Overview
Course completion rises when learners aren’t fighting the interface. A cluttered admin bar, a confusing sense of “where am I?”, and the friction of finding where you left off all chip away at momentum.
This guide combines several free Toolkit modules into a focused, learner-first experience — the kind of polish that makes a LearnDash site feel like a purpose-built learning platform rather than a WordPress blog with courses bolted on.
The Modules You’ll Use
| Module | What it contributes |
|---|---|
| Hide Admin Bar | Removes the WordPress toolbar for students |
| Breadcrumb Links | Shows learners exactly where they are in a course |
| Resume Button | One click back to where they left off |
| Quiz Completion Advances to Next Step | Auto-advances learners after a quiz |
| Menu Item Visibility | Shows students only the menu items relevant to them |
Enable each under Uncanny Toolkit > Modules.
The Workflow
Step 1: Remove the Admin Bar for Students
The WordPress admin bar is useful for you, but it confuses learners and breaks the immersion.
- Enable Hide Admin Bar.
- Go to Uncanny Toolkit > Settings > Hide Admin Bar.
- Check the roles whose admin bar should be hidden — typically Subscriber, Customer, and any student role.

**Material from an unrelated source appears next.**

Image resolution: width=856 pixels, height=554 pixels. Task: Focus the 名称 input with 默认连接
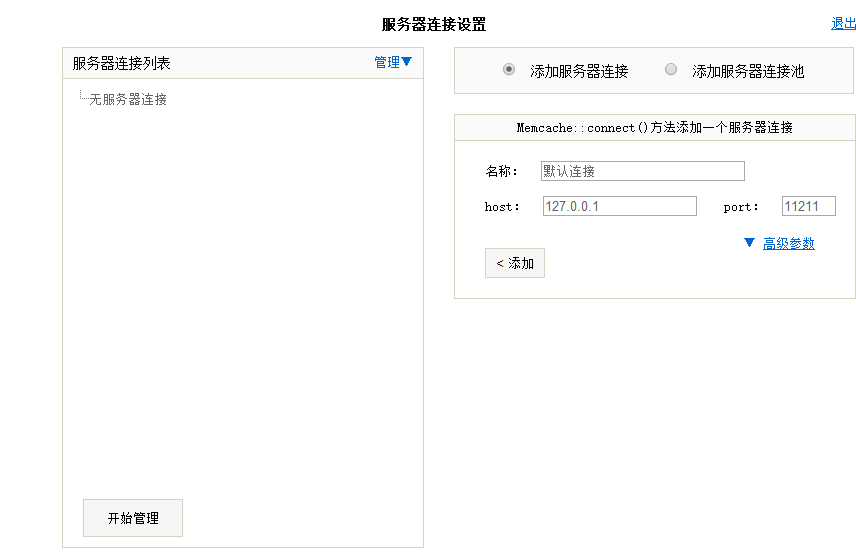point(642,171)
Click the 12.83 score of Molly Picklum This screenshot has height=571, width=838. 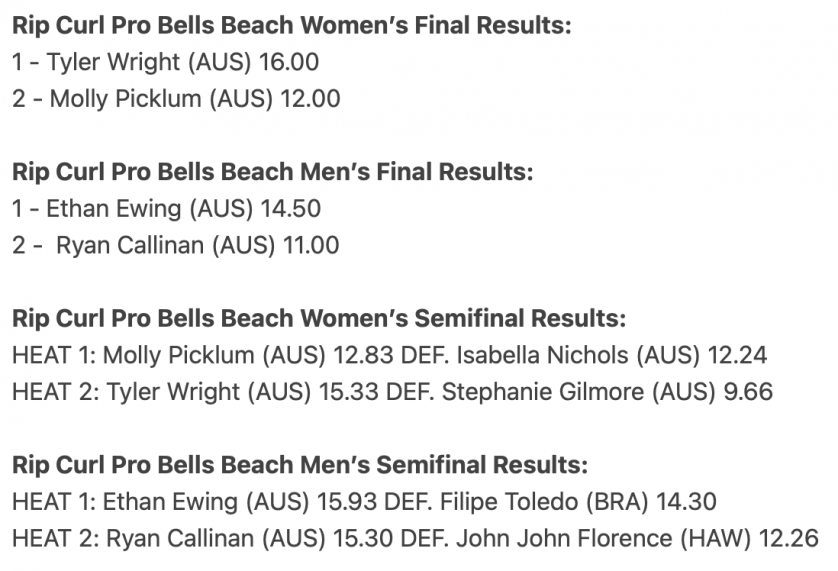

Leave it visible for administrators and instructors.

Step 2: Give Learners a Sense of Place
Add breadcrumbs so learners always know where they are in the course hierarchy.
- Enable Breadcrumb Links.
- Add the [uo_breadcrumbs] shortcode to your course, lesson, and topic templates (or use the template function if your theme supports it).
- Optionally customize the separator and the dashboard label in the module settings.
Step 3: Make It Easy to Resume
Nothing kills momentum like hunting for the next lesson.
- Enable the Resume Button.
- Add the resume shortcode to your course dashboard.

Step 4: Keep Learners Moving After Quizzes
- Enable Quiz Completion Advances to Next Step.
- Once active, completing a quiz automatically moves the learner to the next step — no extra clicks, no dead-end “quiz complete” screen.
Step 5: Simplify the Menu
Use Menu Item Visibility so logged-in learners see a clean, course-focused menu (My Courses, Resume, Log Out) without marketing or sign-up links meant for visitors.
The Result
A learner logs in and sees a clean page with no WordPress chrome, breadcrumbs telling them exactly where they are, a Resume button to jump back in, and quizzes that flow straight into the next lesson. The experience feels intentional — and learners who don’t get lost are learners who finish.
Recommended Enhancements
- Pair with a branded login experience so the polish starts at sign-in.
- Add Show Certificates and the Certificate Widget so learners can celebrate and download their achievements.